In particular, functional optoacoustic neuro-tomography (FONT) scanner has been devised based on a high-frequency spherical array transducer in order to enable noninvasive volumetric imaging of brains in mice and zebrafish at high spatio-temporal resolution. Due to the excessive data throughput requirements involved with optoacoustic image acquisition with high spatio-temporal resolution, sparse data acquisition approaches in combination with efficient compressed sensing reconstruction algorithms have been implemented in order to achieve high frame-rate imaging without sacrificing image quality and resolution. We subsequently performed large-scale recordings of brain activity with FONT in zebrafish and mice under localized and distributed stimuli. We were able to achieve rapid optoacoustic visualization of calcium dynamics in living adult zebrafish as well as freely behaving larvae labeled with genetically encoded calcium indicators (GECIs). For mouse brain imaging, algorithms have been developed for efficient separation (unmixing) of hemodynamic responses and general background blood absorption from signal alterations due to GECI activity.

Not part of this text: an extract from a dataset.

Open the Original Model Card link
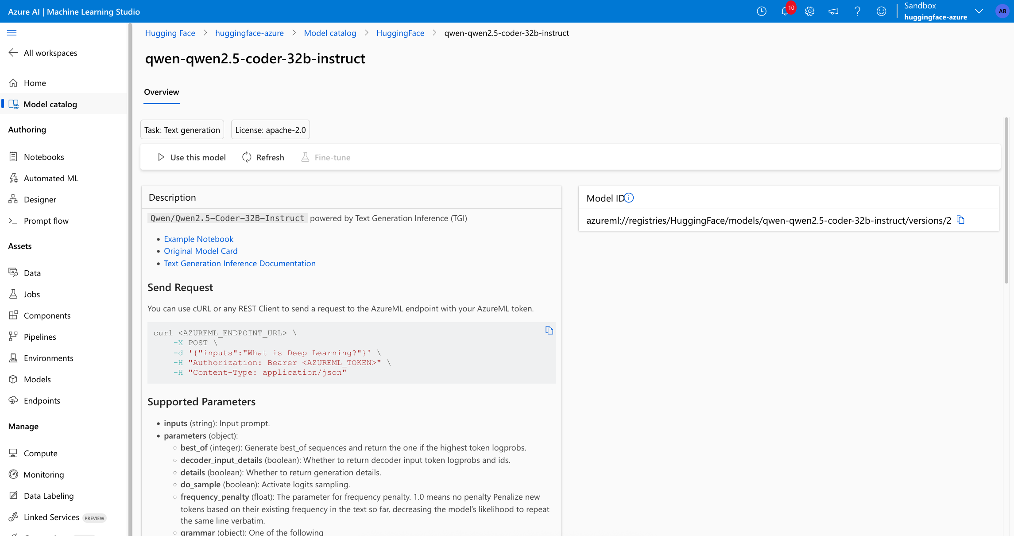This screenshot has height=536, width=1014. point(201,251)
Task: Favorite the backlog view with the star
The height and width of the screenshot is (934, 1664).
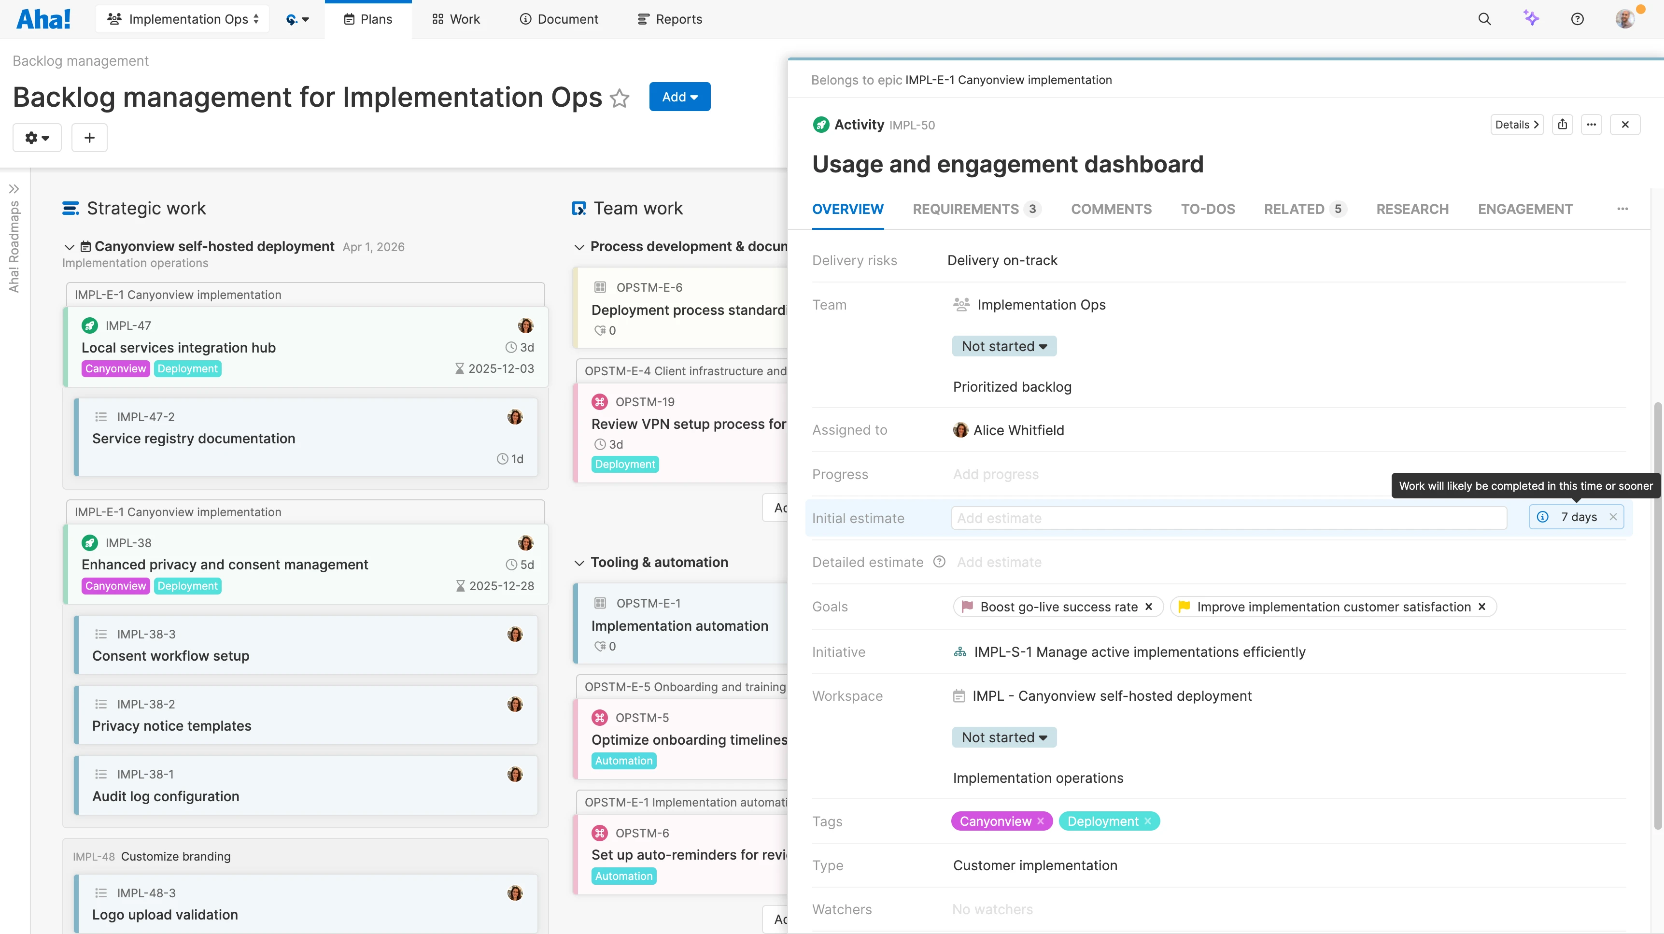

In this way, we were able to demonstrate the simultaneous optoacoustic tracking of both fast calcium transients and hemodynamic changes noninvasively in a living mouse brain.
Rapid volumetric neuroimaging has important applications in biomedicine, the central one being in dynamic functional imaging of large, distributed brain networks. The newly developed FONT technology is tailored for entirely non-invasive deep brain observations, attaining, for the first time, brain-wide imaging of neural activity at a rapid volumetric frame rates and a resolution approaching cellular scale. This pioneering work thus opened new vistas for studying neural activity, coding and neurovascular coupling in health and disease.